Ideally the tests would pass anywhere... the error it's giving is at location [200] is <169> instead of <168>. At location 200 I think i == 100 and it'd be the cosine value (from channel 2)... which should just be 1.0 and that in turn should be the same as the value at location [1] (which the test doesn't seem to have any problem with) 😕 . I can't reproduce this on my machine - the tests all pass here. Maybe you can reproduce on yours? It would save fluffing around with logging to see what's happening on the CI server.

I dug into this a bit. The failing test is the float64 test, so it's a difference in some byte of the encoded double. When I decode the bytes, they're super close. There were only 3 samples that differed:

From file, encoded by your mac Value according to my machine, before encoding After encoding/decoding
-0.8090169943749475 -0.8090169943749476 -0.8090169943749476
0.5877852522924722 0.5877852522924721 0.5877852522924721
0.8090169943749489 0.809016994374949 0.809016994374949

The disagreement between our machines is tiny. Also, the values generated by my machine don't change when they're encoded and decoded (and the same goes for your machine, since the test was passing for you), which means this is not a bug in your raw_file.dart implementation. It's just a tiny disagreement in floating point math between our intel and arm CPUs, or a difference in the implementation of sin/cos in our core libraries.

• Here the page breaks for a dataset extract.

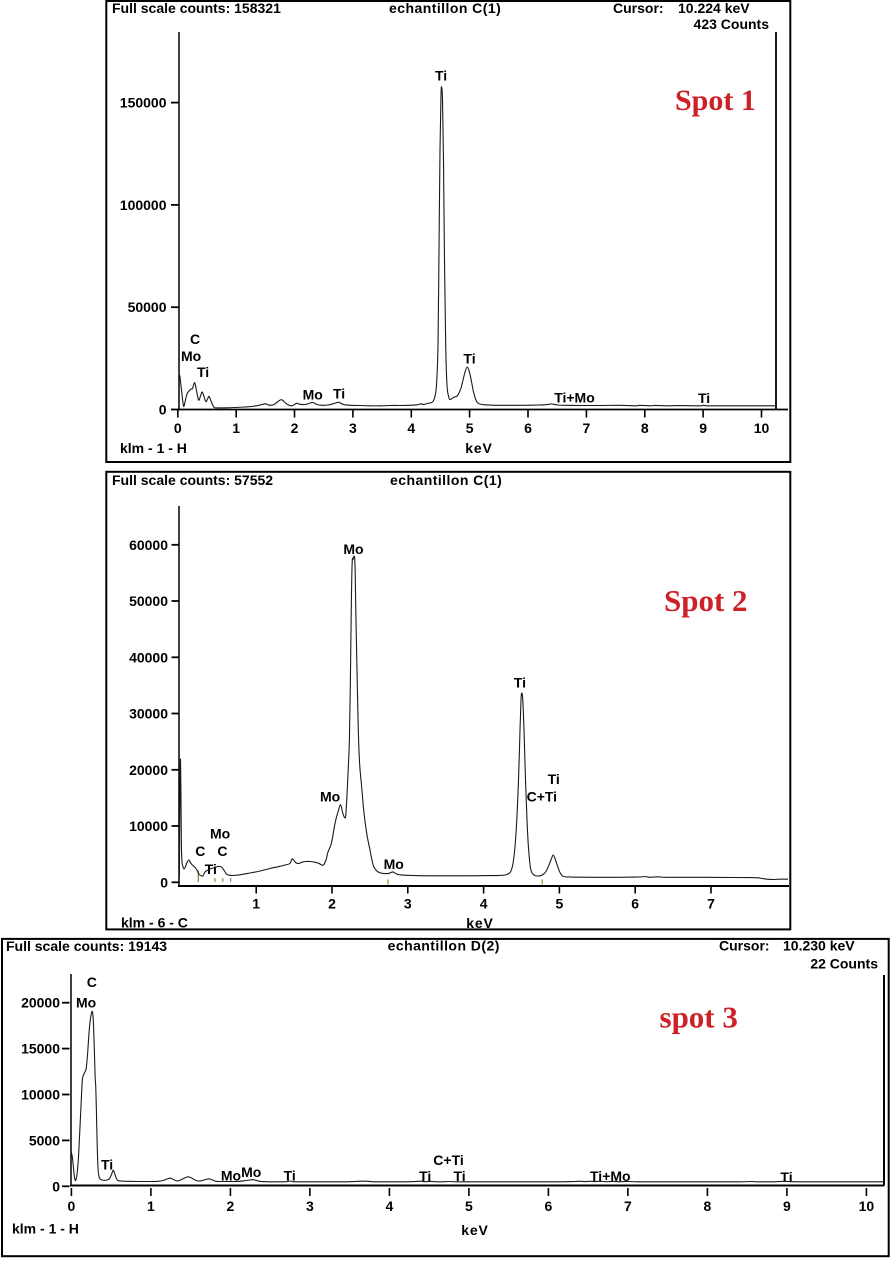  I want to click on svg-text: spot 3, so click(699, 1018).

I think the fix is just to not use sin/cos. I'll file a bug and come up with something better later (maybe just a noise generator). For now you can just comment out writeTest('float64-stereo', WavFormat.float64);.

Can you add a raw version of bijective_test.dart though? That way the reading/writing of raw float64s will at least be covered by that test.

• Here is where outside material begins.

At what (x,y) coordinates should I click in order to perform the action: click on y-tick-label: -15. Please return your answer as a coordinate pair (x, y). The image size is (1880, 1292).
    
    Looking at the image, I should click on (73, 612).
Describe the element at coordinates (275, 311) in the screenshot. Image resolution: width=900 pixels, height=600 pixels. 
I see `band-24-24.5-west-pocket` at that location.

I'll review your code more tomorrow.

jamescrosswell commented 12 months ago

I addressed the review comments, added bijective tests and added a couple of other tests for code coverage.

liamappelbe commented 11 months ago

Whoops. I didn't get a notification when you marked this as ready. Sorry. 😅

liamappelbe commented 11 months ago

@jamescrosswell are there any other PRs you want to add before I publish this?

jamescrosswell commented 11 months ago

@jamescrosswell are there any other PRs you want to add before I publish this?

No all good, thanks for your help with this @liamappelbe (and for your patience answering my questions).

ty1135 commented 9 months ago

Stream support for dealing with large file

liamappelbe commented 9 months ago

@ty1135 is that a feature request? File a bug and explain your use case.